O candidato à Presidência da República, Romeu Zema, afirmou que continuará a publicar a série “Os Intocáveis”. O conjunto de peças critica autoridades públicas e membros do Supremo Tribunal Federal (STF). A declaração ocorreu em São Paulo, na última quinta-feira, 13.
Zema disse que a série persistirá enquanto houver pessoas que se consideram acima da lei no Brasil. Ele mencionou o caso de um contrato de R$ 129 milhões envolvendo a mulher de um ministro do STF e o liquidado Master. Segundo o ex-governador mineiro, se o episódio tivesse ocorrido em outro país, o ministro teria sido condenado e detido.

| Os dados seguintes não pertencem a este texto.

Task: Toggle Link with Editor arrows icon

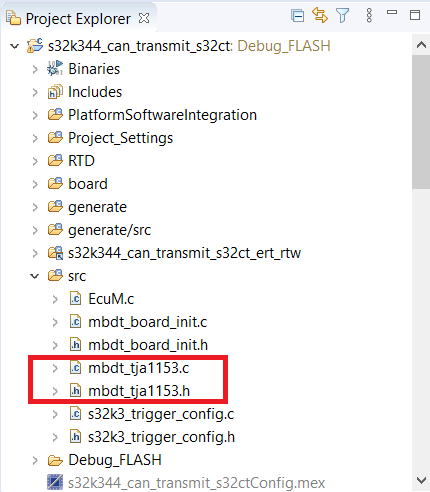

O político também comentou a decisão do ministro sobre uma investigação contra uma fonte de um jornalista maranhense. Zema defendeu a liberdade de imprensa, classificando a ação do magistrado como antidemocrática e uma tentativa de censura. Ele citou um processo contra outro ministro por alegação de calúnia.

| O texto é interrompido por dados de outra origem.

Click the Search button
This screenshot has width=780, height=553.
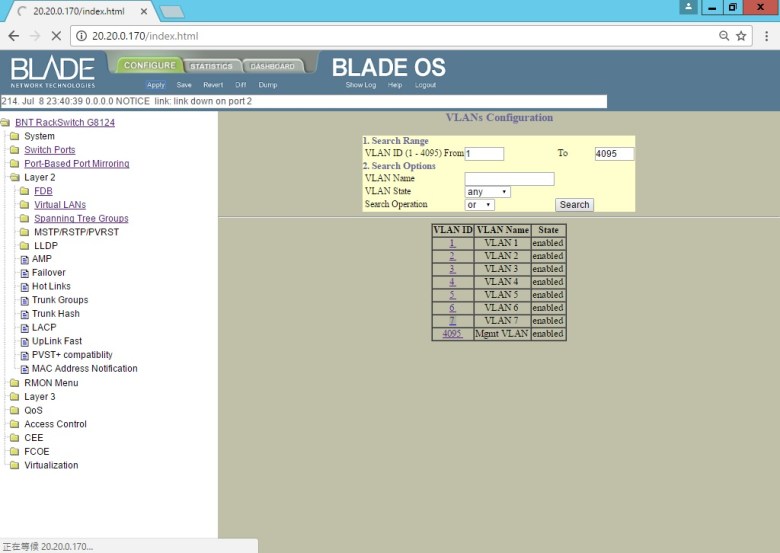(x=574, y=205)
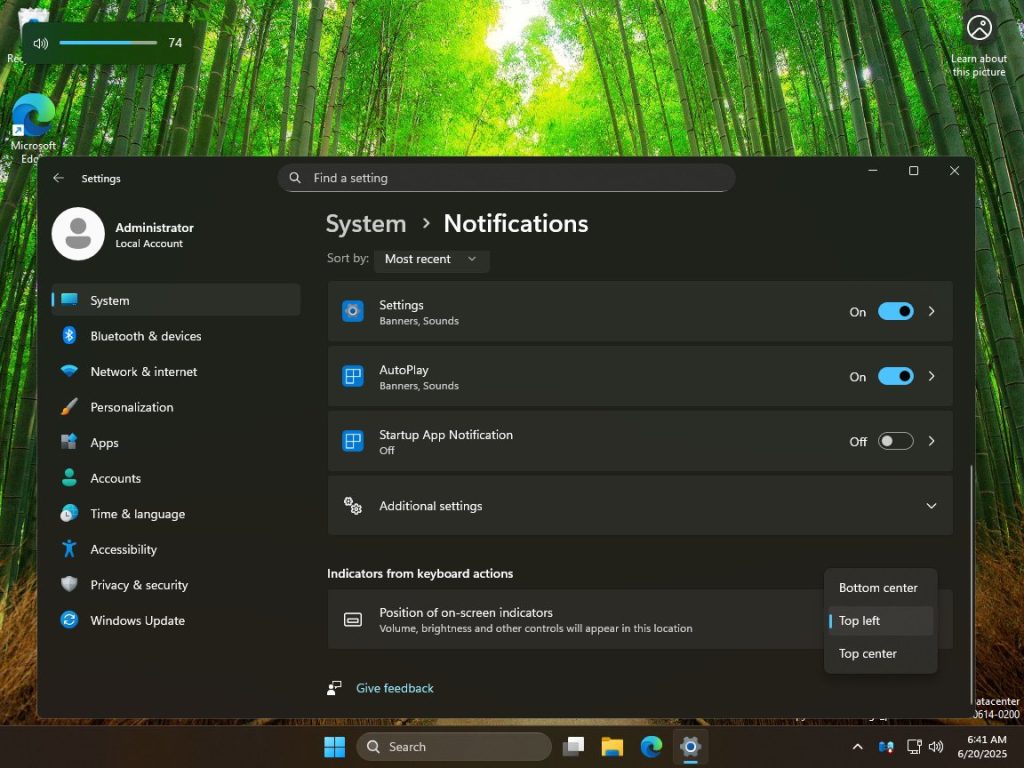Click the Find a setting search box
Image resolution: width=1024 pixels, height=768 pixels.
pyautogui.click(x=506, y=177)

Em discurso de campanha no domingo, 16, Zema colocou a segurança pública como tema central. Ele afirmou que o principal problema do Brasil é a soltura de criminosos, dizendo que a Polícia Militar prende e a Justiça solta. O candidato propôs endurecer o combate à criminalidade e construir um superpresídio na região Norte para líderes de facções.